Dijkstra's Algorithm & Floyd warshall 甚麼時候用哪個? | 最短路徑演算法

目錄
leetcode 題目: 2976. Minimum Cost to Convert String I
解法一: Dijkstra’s Algorithm
一開始是用Dijkstra’s Algorithm做,但發現會Time Limit Exceeded,留言區有些人說會TLE,但也有些人不會,寫法可能有加強空間。

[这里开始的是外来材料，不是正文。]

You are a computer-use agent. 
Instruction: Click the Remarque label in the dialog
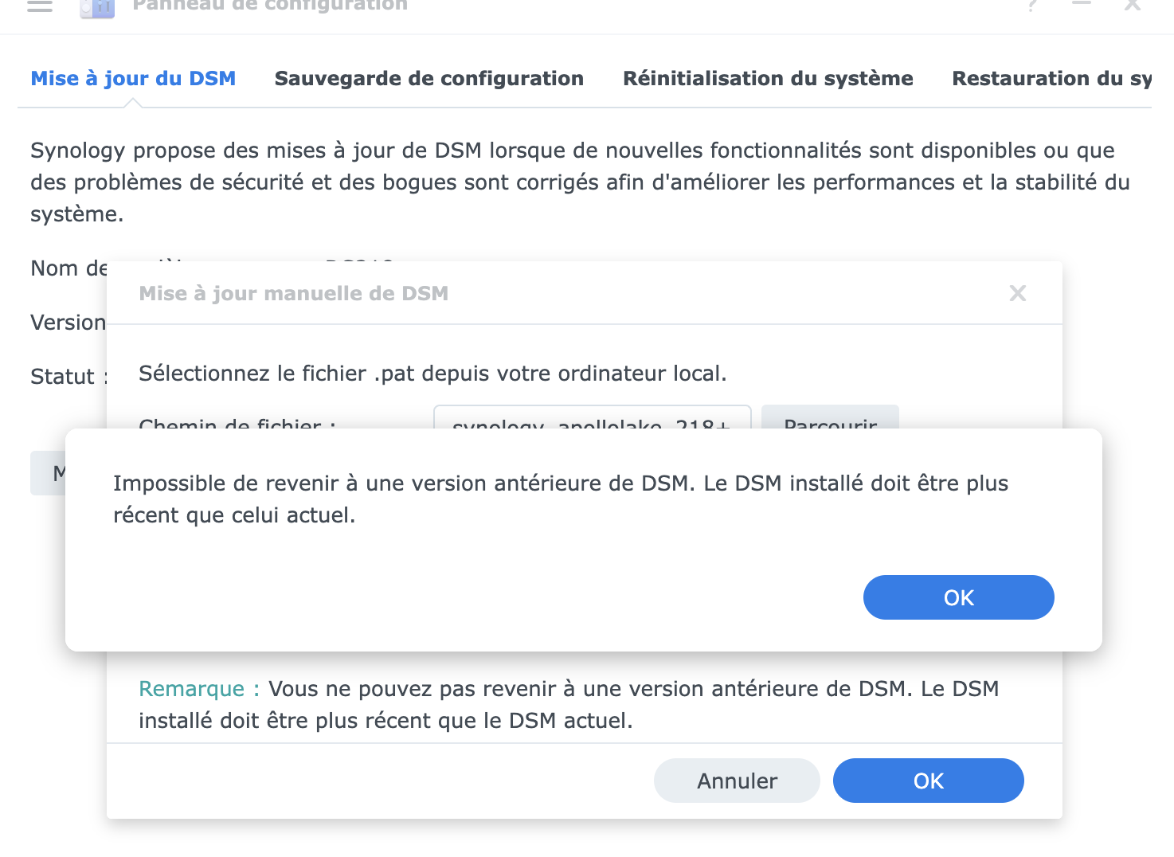[x=191, y=689]
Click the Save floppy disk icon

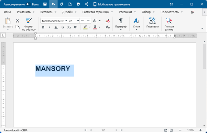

更: editPath 迴圈忘記break,以及新增記憶hashmap,ex: 算出a→b最小路徑為3,紀錄以防下次再遇到,就可以成功submit,但效率很慘。
完整的code:
/**
* @param {string} source
* @param {string} target
* @param {character[]} original
* @param {character[]} changed
* @param {number[]} cost
* @return {number}
*/
var minimumCost = function(source, target, original, changed, cost) {
// Build graph
class Graph {
constructor() {
this.Nodelist = {}
}
addNode(node) {
if (!this.Nodelist[node]) this.Nodelist[node] = []
}
addEdge(node1, node2, weight) {
this.Nodelist[node1].push({node: node2, weight})
// 因為這題是有向圖,所以這行註解
// this.Nodelist[node2].push({node: node1, weight})
}
checkNodeExist(node) {
if (this.Nodelist[node]) {
return true
} else {
return false
}
}
dijkstra(start, end) {
if (!this.checkNodeExist(start) && !this.checkNodeExist(end)) return -1
const queue = new Queue()
let smallest
// Build initial state
for (let node in this.Nodelist) {
if (node === start) {
queue.enqueue(node, 0)
} else {
queue.enqueue(node, Infinity)
}
}
while (queue.values.length) {
// {val: 'A', path: 0}
smallest = queue.dequeue()
if (smallest.val === end) {
if (smallest.path === Infinity) {
return -1
}
return smallest.path
}
if (smallest.val) {
for (let {node, weight} of this.Nodelist[smallest.val]) {
queue.editPath(node, weight + smallest.path)
}
}
}
}
}
class Queue {
constructor() {
this.values = []
}
enqueue(val, path) {
this.values.push({val, path})
}
dequeue() {
// 從陣列取出path最小的obj
if (this.values.length === 0) return null
let minValueObj = this.values.reduce((min, current) => {
return current.path < min.path ? current : min
})
let index = this.values.findIndex(item => item.path === minValueObj.path)
if (index !== -1) {
this.values.splice(index, 1)
}
return minValueObj
}
editPath(node, path) {
for (let i = 0; i < this.values.length; i++) {
if (this.values[i].val === node) {
this.values[i].path = Math.min(path, this.values[i].path)
break
}
}
}
}
let graph = new Graph()
// Build graph
for (let i = 0; i < original.length; i++) {
graph.addNode(original[i])
graph.addNode(changed[i])
graph.addEdge(original[i], changed[i], cost[i])
}
// Calculate total cost
let totalCost = 0
let _cost
for (let i = 0; i < source.length; i++) {
let pathStr = source[i] + target[i]
if (costMem.has(pathStr)) {
_cost = costMem.get(pathStr)
} else {
_cost = graph.dijkstra(source[i], target[i])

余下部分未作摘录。